Iceni logo

OCR Corrections

Pro

Standard

Infix can be used to adjust the hidden text associated with a scanned document. This text is generated by OCR (Optical Character Recognition) software from a scanned image of a printed page.

The OCR text is hidden in the PDF so that it can be searched. Often there are errors in the hidden text that can be difficult to fix because it is hidden.

Open the PDF to be corrected then choose Document > OCR Corrections > Start

The example shows a scanned page with real OCR text hidden.

Since OCR mode could cause a PDF to be substantially changed, you will be asked to confirm your choice.

Choose the "Start OCR mode" option if you wish to begin.

The hidden text is made visible and the scanned image is faded and locked so that it isn't accidentally moved during editing.

You can now edit the text whilst making reference to the original content in the image.

1

2

3

This example shows some corrections (shown in red because Show Changed Text has been enabled in the Preferences dialogue box).

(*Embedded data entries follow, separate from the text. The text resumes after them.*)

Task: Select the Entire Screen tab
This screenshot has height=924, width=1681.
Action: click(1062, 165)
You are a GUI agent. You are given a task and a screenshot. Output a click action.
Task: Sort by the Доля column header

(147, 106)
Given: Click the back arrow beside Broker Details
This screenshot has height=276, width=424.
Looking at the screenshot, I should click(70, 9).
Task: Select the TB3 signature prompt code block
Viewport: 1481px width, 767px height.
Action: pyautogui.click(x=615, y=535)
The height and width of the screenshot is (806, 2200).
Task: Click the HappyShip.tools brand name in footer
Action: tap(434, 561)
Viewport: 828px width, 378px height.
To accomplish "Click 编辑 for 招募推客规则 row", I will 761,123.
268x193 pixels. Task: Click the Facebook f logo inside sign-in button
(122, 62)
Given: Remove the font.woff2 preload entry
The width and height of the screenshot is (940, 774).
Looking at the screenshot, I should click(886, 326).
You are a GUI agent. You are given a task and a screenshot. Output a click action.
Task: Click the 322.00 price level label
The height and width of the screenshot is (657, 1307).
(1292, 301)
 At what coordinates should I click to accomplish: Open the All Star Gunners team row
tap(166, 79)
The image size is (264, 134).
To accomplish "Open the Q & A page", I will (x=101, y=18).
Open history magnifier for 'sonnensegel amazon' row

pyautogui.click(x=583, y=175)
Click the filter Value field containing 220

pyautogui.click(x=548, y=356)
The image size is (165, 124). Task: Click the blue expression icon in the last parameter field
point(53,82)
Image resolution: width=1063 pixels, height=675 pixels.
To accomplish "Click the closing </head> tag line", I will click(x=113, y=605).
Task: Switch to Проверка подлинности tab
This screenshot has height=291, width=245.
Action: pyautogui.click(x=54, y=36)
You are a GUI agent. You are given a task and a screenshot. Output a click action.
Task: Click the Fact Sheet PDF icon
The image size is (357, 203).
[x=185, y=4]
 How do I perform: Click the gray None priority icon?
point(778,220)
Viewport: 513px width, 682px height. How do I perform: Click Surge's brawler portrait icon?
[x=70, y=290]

After all corrections have been done, choose: Document > OCR Corrections > Finish. The OCR text, including any edits you made will become invisible and the scanned image restored to its normal density.

4

Notes

  • If your document happened to contain any non-ocr text added after the scanning process, this too will be hidden at the end of the correction process.
  • Choose View > Show Text Frames to see the boundaries between different blocks of text.
  • Changing the colour of the OCR text can make it easier to distinguish from the background image. This will not effect the finished PDF.
  • Some OCR packages create many small text blocks that are difficult to edit. Use the Marshal Text facility in Infix Pro to merge disjoint blocks of text into a single, editable text block.